**AIM OF THE TASK:**
Please write out the data exactly, line by line.

(Stored items)
####################
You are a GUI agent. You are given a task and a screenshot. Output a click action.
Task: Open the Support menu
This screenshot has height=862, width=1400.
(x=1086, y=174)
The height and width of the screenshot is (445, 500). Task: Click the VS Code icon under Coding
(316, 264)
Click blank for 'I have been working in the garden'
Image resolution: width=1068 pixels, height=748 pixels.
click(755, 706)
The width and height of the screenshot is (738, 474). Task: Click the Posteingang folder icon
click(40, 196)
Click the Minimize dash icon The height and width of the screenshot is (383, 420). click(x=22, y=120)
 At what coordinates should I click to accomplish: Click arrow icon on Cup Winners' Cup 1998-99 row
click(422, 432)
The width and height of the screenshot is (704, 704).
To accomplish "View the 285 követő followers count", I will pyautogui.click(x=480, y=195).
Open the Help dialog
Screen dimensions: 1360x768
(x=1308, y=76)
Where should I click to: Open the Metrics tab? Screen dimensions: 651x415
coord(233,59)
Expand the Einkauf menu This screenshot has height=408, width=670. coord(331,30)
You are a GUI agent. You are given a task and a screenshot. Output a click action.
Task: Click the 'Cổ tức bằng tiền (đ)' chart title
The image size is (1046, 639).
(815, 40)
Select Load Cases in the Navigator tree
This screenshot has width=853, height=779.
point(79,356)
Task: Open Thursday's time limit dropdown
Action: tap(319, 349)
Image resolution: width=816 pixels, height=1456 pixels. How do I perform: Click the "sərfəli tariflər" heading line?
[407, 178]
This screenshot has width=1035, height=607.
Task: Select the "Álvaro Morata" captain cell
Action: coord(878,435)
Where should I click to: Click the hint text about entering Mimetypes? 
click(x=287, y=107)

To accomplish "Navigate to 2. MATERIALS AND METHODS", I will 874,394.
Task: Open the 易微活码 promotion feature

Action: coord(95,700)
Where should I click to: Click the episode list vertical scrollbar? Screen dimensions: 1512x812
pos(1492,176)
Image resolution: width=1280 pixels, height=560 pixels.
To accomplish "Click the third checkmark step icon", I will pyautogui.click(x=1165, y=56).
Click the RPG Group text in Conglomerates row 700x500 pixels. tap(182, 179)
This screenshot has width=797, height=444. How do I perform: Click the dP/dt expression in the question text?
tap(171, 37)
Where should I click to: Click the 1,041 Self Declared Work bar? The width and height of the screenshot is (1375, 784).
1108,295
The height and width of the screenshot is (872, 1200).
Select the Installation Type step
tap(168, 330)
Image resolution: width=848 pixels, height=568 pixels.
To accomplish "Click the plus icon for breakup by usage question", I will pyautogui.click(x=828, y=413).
####################
**RESULT BELOW:**
You are a GUI agent. You are given a task and a screenshot. Output a click action.
Task: Open the Support menu
This screenshot has height=862, width=1400.
(x=1086, y=174)
The height and width of the screenshot is (445, 500). Task: Click the VS Code icon under Coding
(316, 264)
Click blank for 'I have been working in the garden'
Image resolution: width=1068 pixels, height=748 pixels.
click(755, 706)
The width and height of the screenshot is (738, 474). Task: Click the Posteingang folder icon
click(40, 196)
Click the Minimize dash icon The height and width of the screenshot is (383, 420). click(x=22, y=120)
 At what coordinates should I click to accomplish: Click arrow icon on Cup Winners' Cup 1998-99 row
click(422, 432)
The width and height of the screenshot is (704, 704).
To accomplish "View the 285 követő followers count", I will pyautogui.click(x=480, y=195).
Open the Help dialog
Screen dimensions: 1360x768
(x=1308, y=76)
Where should I click to: Open the Metrics tab? Screen dimensions: 651x415
coord(233,59)
Expand the Einkauf menu This screenshot has height=408, width=670. coord(331,30)
You are a GUI agent. You are given a task and a screenshot. Output a click action.
Task: Click the 'Cổ tức bằng tiền (đ)' chart title
The image size is (1046, 639).
(815, 40)
Select Load Cases in the Navigator tree
This screenshot has width=853, height=779.
point(79,356)
Task: Open Thursday's time limit dropdown
Action: tap(319, 349)
Image resolution: width=816 pixels, height=1456 pixels. How do I perform: Click the "sərfəli tariflər" heading line?
[407, 178]
This screenshot has width=1035, height=607.
Task: Select the "Álvaro Morata" captain cell
Action: coord(878,435)
Where should I click to: Click the hint text about entering Mimetypes? 
click(x=287, y=107)

To accomplish "Navigate to 2. MATERIALS AND METHODS", I will 874,394.
Task: Open the 易微活码 promotion feature

Action: coord(95,700)
Where should I click to: Click the episode list vertical scrollbar? Screen dimensions: 1512x812
pos(1492,176)
Image resolution: width=1280 pixels, height=560 pixels.
To accomplish "Click the third checkmark step icon", I will pyautogui.click(x=1165, y=56).
Click the RPG Group text in Conglomerates row 700x500 pixels. tap(182, 179)
This screenshot has width=797, height=444. How do I perform: Click the dP/dt expression in the question text?
tap(171, 37)
Where should I click to: Click the 1,041 Self Declared Work bar? The width and height of the screenshot is (1375, 784).
1108,295
The height and width of the screenshot is (872, 1200).
Select the Installation Type step
tap(168, 330)
Image resolution: width=848 pixels, height=568 pixels.
To accomplish "Click the plus icon for breakup by usage question", I will pyautogui.click(x=828, y=413).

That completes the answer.